* Task description
Starting at the line containing "Tap the back chevron button" and ending at the line containing "click(x=303, y=143)", write those lines out again with "Tools menu" swapped for "Bookmarks menu" and everything else left as it is. Omit the pictures from your answer.

··· Raw data

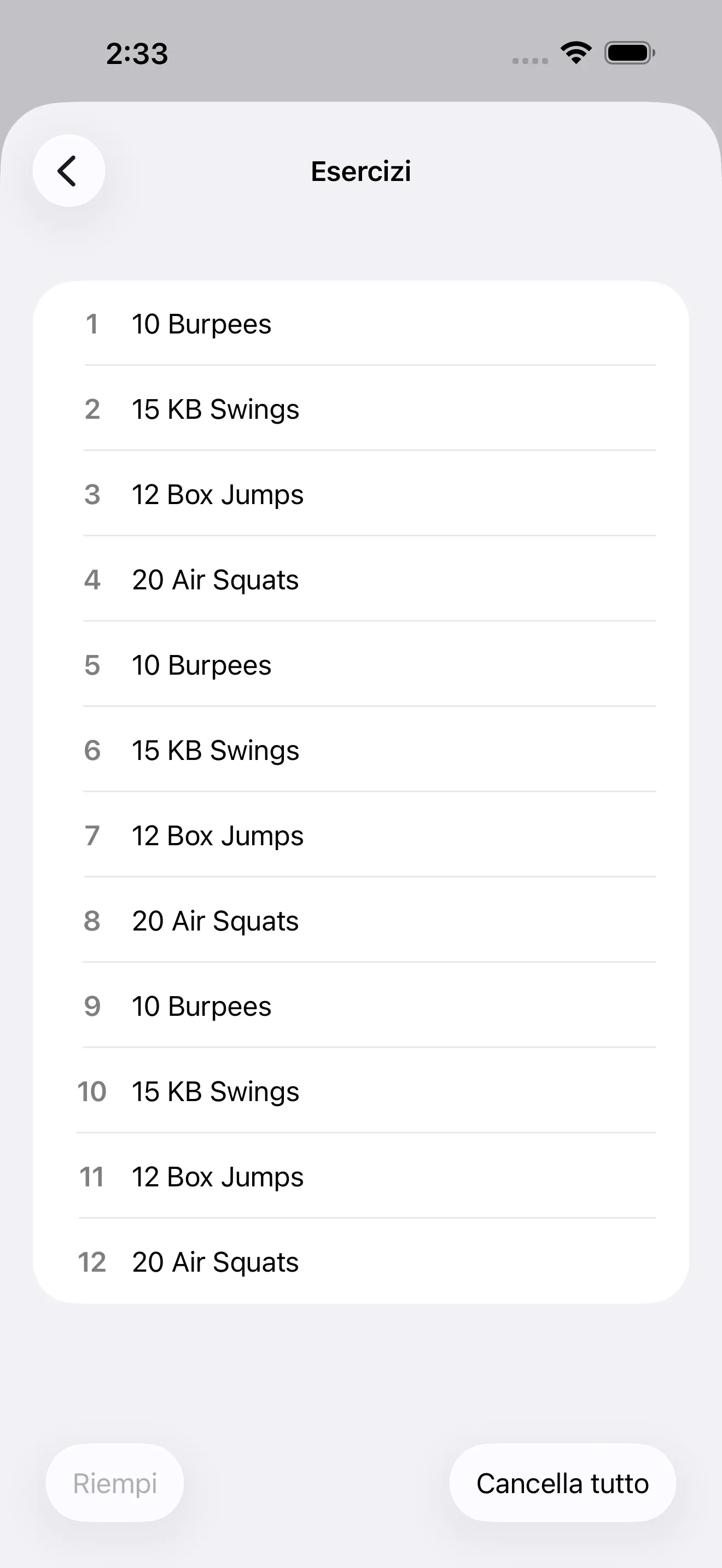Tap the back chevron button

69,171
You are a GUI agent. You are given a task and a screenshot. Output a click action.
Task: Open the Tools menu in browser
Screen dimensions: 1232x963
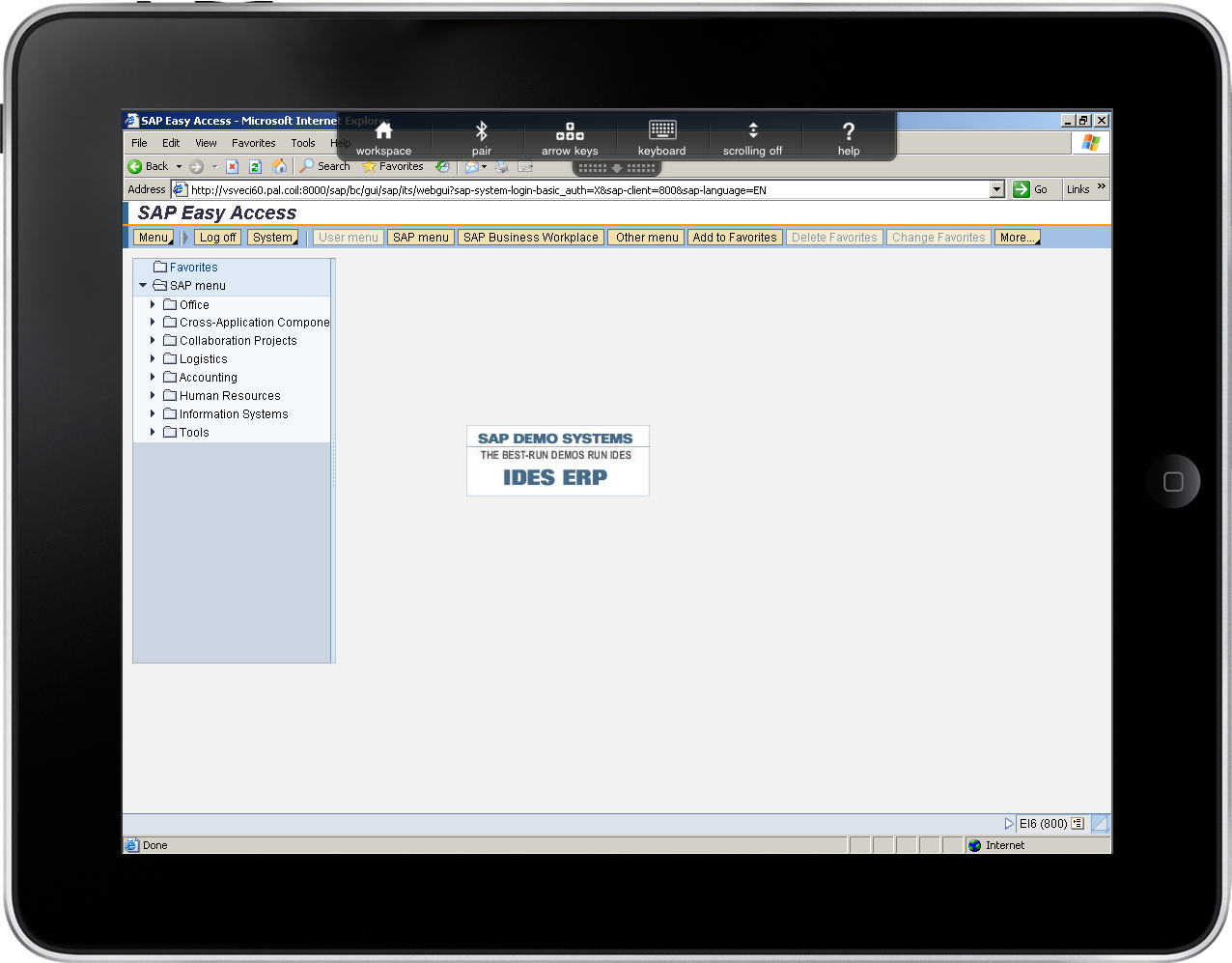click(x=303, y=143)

······
··· Raw data

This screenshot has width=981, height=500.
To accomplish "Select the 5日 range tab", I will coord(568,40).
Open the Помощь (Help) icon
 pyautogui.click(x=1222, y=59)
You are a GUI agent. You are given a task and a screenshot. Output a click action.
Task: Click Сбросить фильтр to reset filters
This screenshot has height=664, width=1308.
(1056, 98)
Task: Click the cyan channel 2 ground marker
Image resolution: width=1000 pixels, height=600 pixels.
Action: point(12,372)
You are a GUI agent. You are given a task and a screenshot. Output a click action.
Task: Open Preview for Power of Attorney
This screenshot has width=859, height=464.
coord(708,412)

······
··· Raw data

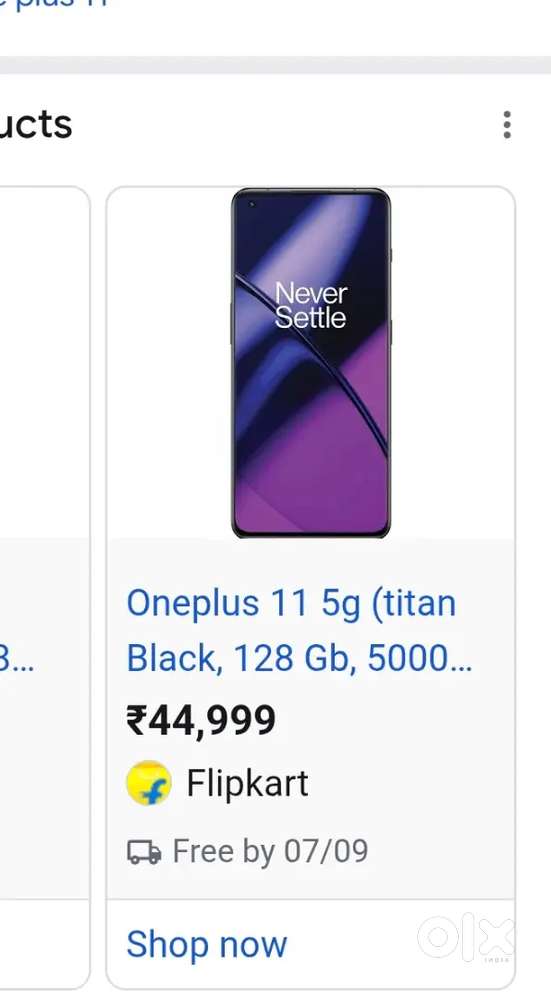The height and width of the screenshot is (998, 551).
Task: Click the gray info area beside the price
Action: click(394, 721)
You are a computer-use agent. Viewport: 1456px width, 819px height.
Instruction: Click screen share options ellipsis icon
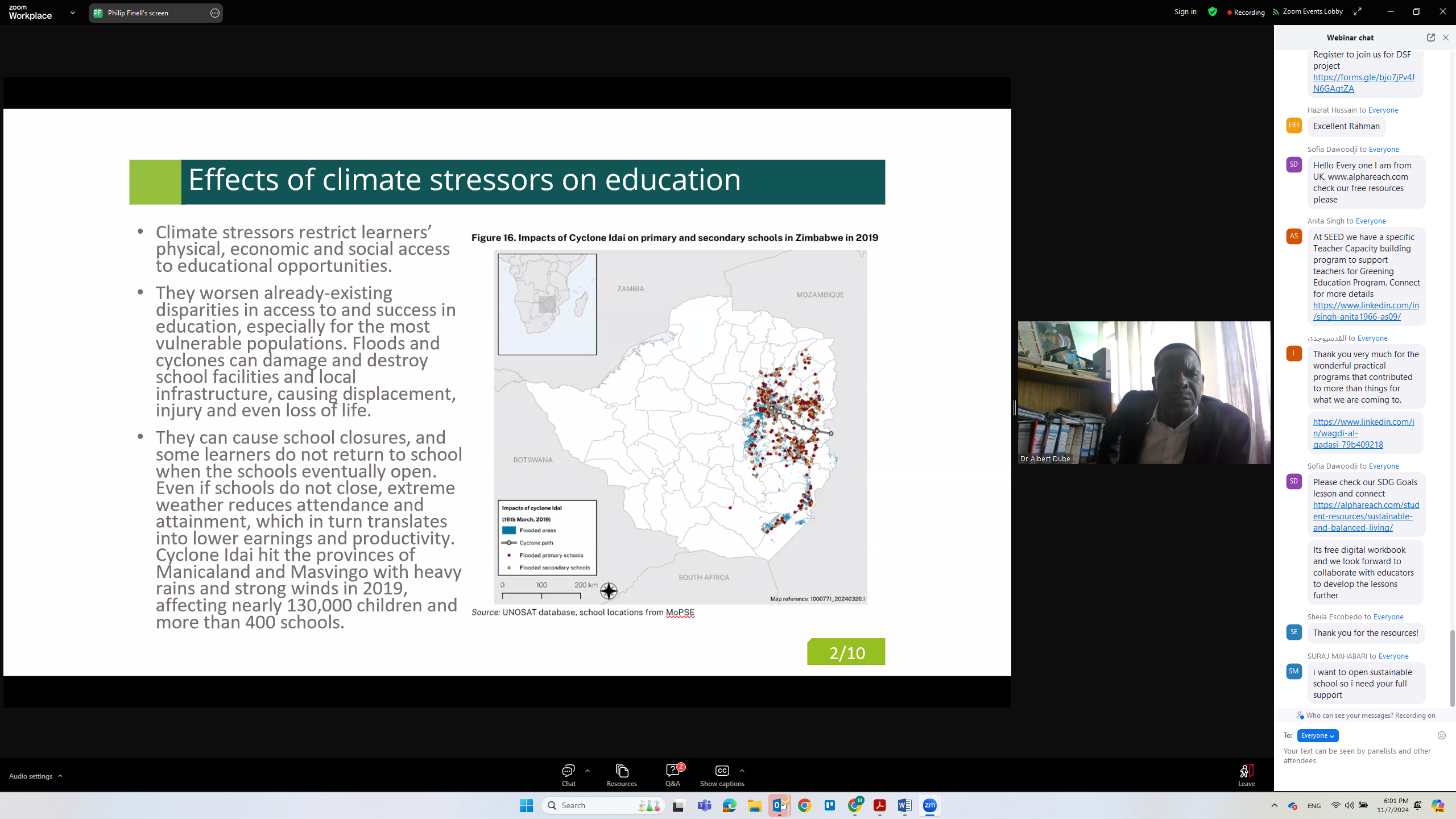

······

* Full answer
Tap the back chevron button

69,171
You are a GUI agent. You are given a task and a screenshot. Output a click action.
Task: Open the Bookmarks menu in browser
Screen dimensions: 1232x963
click(x=303, y=143)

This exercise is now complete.